▶ **WORK INSTRUCTIONS**
Your answer must be the exact lines from the one with "Image resolution: width=1530" to the end of the data, both included, with no pictures.

- - -

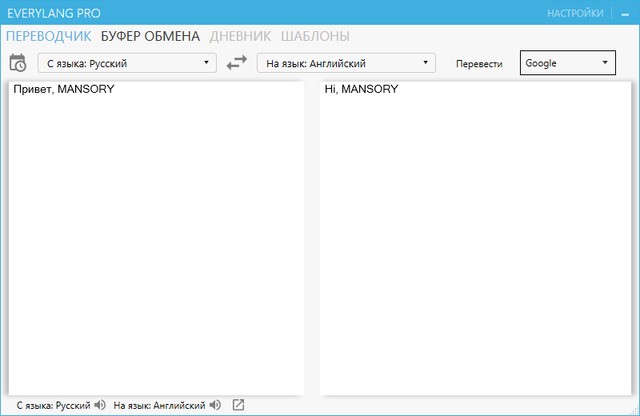Image resolution: width=640 pixels, height=416 pixels.
Task: Expand the 'На язык: Английский' dropdown
Action: [346, 63]
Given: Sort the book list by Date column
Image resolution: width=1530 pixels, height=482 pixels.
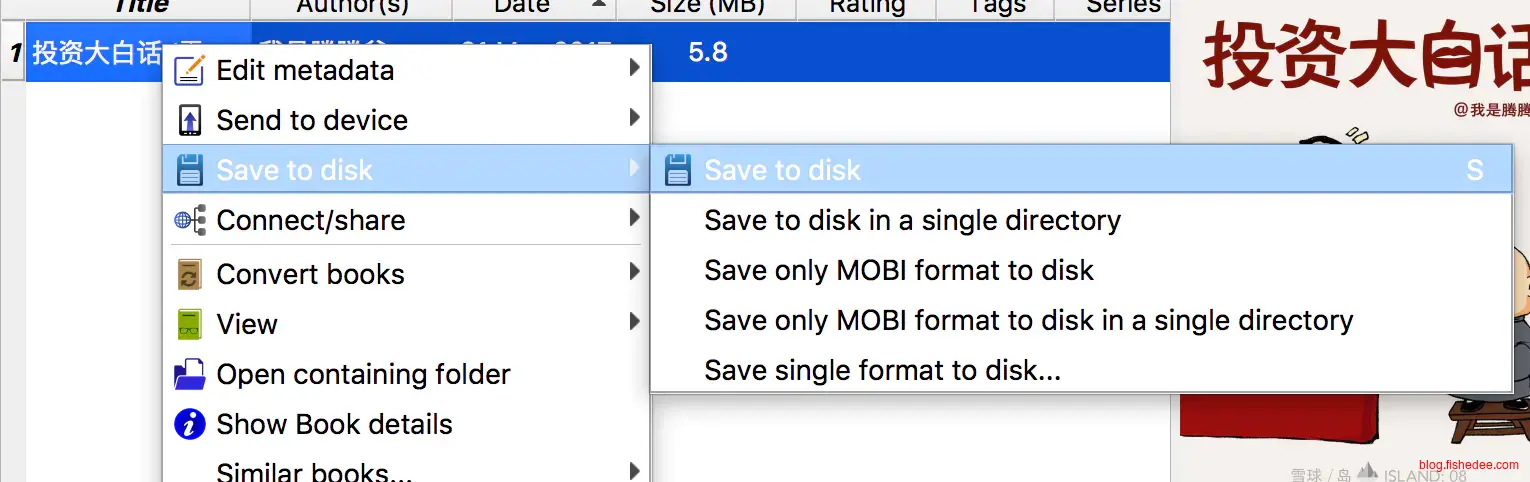Looking at the screenshot, I should click(522, 6).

- - -

▶ **THE COMPLETED TASK**
Image resolution: width=1530 pixels, height=482 pixels.
Looking at the screenshot, I should click(522, 6).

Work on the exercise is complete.